*** Opening DATA IN THIS EXERCISE ***
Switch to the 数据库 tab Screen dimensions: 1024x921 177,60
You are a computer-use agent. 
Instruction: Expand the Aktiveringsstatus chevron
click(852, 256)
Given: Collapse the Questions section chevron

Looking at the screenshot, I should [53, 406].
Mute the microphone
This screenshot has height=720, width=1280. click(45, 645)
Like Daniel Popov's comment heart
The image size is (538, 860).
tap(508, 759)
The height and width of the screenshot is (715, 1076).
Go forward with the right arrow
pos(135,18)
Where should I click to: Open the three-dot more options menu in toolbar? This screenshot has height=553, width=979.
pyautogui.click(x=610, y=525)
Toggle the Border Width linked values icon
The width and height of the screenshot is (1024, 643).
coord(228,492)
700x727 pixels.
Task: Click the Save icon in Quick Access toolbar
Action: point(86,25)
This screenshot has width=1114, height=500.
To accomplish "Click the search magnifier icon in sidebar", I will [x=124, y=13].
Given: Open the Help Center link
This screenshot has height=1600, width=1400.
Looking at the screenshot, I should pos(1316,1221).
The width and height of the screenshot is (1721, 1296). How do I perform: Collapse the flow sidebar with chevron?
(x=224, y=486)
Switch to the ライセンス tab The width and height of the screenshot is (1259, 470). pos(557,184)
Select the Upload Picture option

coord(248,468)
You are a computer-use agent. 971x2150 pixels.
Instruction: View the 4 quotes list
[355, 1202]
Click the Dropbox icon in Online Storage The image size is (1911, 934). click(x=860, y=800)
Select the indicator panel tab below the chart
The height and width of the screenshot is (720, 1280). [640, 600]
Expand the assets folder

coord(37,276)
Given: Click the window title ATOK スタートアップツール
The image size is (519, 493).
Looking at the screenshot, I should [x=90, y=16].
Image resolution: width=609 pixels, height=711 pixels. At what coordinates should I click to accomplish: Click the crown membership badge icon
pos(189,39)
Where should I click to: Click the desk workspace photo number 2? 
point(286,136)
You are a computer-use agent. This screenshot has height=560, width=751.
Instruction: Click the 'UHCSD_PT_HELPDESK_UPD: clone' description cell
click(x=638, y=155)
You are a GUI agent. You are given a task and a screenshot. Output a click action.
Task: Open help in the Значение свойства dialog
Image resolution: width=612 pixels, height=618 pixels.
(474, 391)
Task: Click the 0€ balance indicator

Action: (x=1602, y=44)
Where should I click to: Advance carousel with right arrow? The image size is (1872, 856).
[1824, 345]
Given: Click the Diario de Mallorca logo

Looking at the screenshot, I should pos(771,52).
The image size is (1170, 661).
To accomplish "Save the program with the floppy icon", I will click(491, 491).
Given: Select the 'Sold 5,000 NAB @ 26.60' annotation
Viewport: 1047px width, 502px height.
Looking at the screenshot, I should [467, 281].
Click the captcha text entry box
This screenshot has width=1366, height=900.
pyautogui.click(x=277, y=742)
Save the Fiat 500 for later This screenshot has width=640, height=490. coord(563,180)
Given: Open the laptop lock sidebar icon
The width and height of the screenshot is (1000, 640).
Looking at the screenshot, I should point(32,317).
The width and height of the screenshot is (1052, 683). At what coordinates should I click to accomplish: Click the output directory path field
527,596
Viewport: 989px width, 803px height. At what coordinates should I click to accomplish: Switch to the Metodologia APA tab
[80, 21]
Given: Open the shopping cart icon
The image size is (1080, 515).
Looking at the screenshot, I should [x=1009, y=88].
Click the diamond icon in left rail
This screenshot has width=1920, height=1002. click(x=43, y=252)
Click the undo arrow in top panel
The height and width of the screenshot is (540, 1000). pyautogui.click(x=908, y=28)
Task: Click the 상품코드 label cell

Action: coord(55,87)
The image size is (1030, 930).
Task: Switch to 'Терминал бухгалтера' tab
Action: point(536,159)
*** Closing DATA IN THIS EXERCISE ***
Every entry must be duplicated exactly as it was written.

Switch to the 数据库 tab Screen dimensions: 1024x921 177,60
You are a computer-use agent. 
Instruction: Expand the Aktiveringsstatus chevron
click(852, 256)
Given: Collapse the Questions section chevron

Looking at the screenshot, I should [53, 406].
Mute the microphone
This screenshot has height=720, width=1280. click(45, 645)
Like Daniel Popov's comment heart
The image size is (538, 860).
tap(508, 759)
The height and width of the screenshot is (715, 1076).
Go forward with the right arrow
pos(135,18)
Where should I click to: Open the three-dot more options menu in toolbar? This screenshot has height=553, width=979.
pyautogui.click(x=610, y=525)
Toggle the Border Width linked values icon
The width and height of the screenshot is (1024, 643).
coord(228,492)
700x727 pixels.
Task: Click the Save icon in Quick Access toolbar
Action: point(86,25)
This screenshot has width=1114, height=500.
To accomplish "Click the search magnifier icon in sidebar", I will [x=124, y=13].
Given: Open the Help Center link
This screenshot has height=1600, width=1400.
Looking at the screenshot, I should pos(1316,1221).
The width and height of the screenshot is (1721, 1296). How do I perform: Collapse the flow sidebar with chevron?
(x=224, y=486)
Switch to the ライセンス tab The width and height of the screenshot is (1259, 470). pos(557,184)
Select the Upload Picture option

coord(248,468)
You are a computer-use agent. 971x2150 pixels.
Instruction: View the 4 quotes list
[355, 1202]
Click the Dropbox icon in Online Storage The image size is (1911, 934). click(x=860, y=800)
Select the indicator panel tab below the chart
The height and width of the screenshot is (720, 1280). [640, 600]
Expand the assets folder

coord(37,276)
Given: Click the window title ATOK スタートアップツール
The image size is (519, 493).
Looking at the screenshot, I should [x=90, y=16].
Image resolution: width=609 pixels, height=711 pixels. At what coordinates should I click to accomplish: Click the crown membership badge icon
pos(189,39)
Where should I click to: Click the desk workspace photo number 2? 
point(286,136)
You are a computer-use agent. This screenshot has height=560, width=751.
Instruction: Click the 'UHCSD_PT_HELPDESK_UPD: clone' description cell
click(x=638, y=155)
You are a GUI agent. You are given a task and a screenshot. Output a click action.
Task: Open help in the Значение свойства dialog
Image resolution: width=612 pixels, height=618 pixels.
(474, 391)
Task: Click the 0€ balance indicator

Action: (x=1602, y=44)
Where should I click to: Advance carousel with right arrow? The image size is (1872, 856).
[1824, 345]
Given: Click the Diario de Mallorca logo

Looking at the screenshot, I should pos(771,52).
The image size is (1170, 661).
To accomplish "Save the program with the floppy icon", I will click(491, 491).
Given: Select the 'Sold 5,000 NAB @ 26.60' annotation
Viewport: 1047px width, 502px height.
Looking at the screenshot, I should [467, 281].
Click the captcha text entry box
This screenshot has width=1366, height=900.
pyautogui.click(x=277, y=742)
Save the Fiat 500 for later This screenshot has width=640, height=490. coord(563,180)
Given: Open the laptop lock sidebar icon
The width and height of the screenshot is (1000, 640).
Looking at the screenshot, I should point(32,317).
The width and height of the screenshot is (1052, 683). At what coordinates should I click to accomplish: Click the output directory path field
527,596
Viewport: 989px width, 803px height. At what coordinates should I click to accomplish: Switch to the Metodologia APA tab
[80, 21]
Given: Open the shopping cart icon
The image size is (1080, 515).
Looking at the screenshot, I should [x=1009, y=88].
Click the diamond icon in left rail
This screenshot has width=1920, height=1002. click(x=43, y=252)
Click the undo arrow in top panel
The height and width of the screenshot is (540, 1000). pyautogui.click(x=908, y=28)
Task: Click the 상품코드 label cell

Action: coord(55,87)
The image size is (1030, 930).
Task: Switch to 'Терминал бухгалтера' tab
Action: point(536,159)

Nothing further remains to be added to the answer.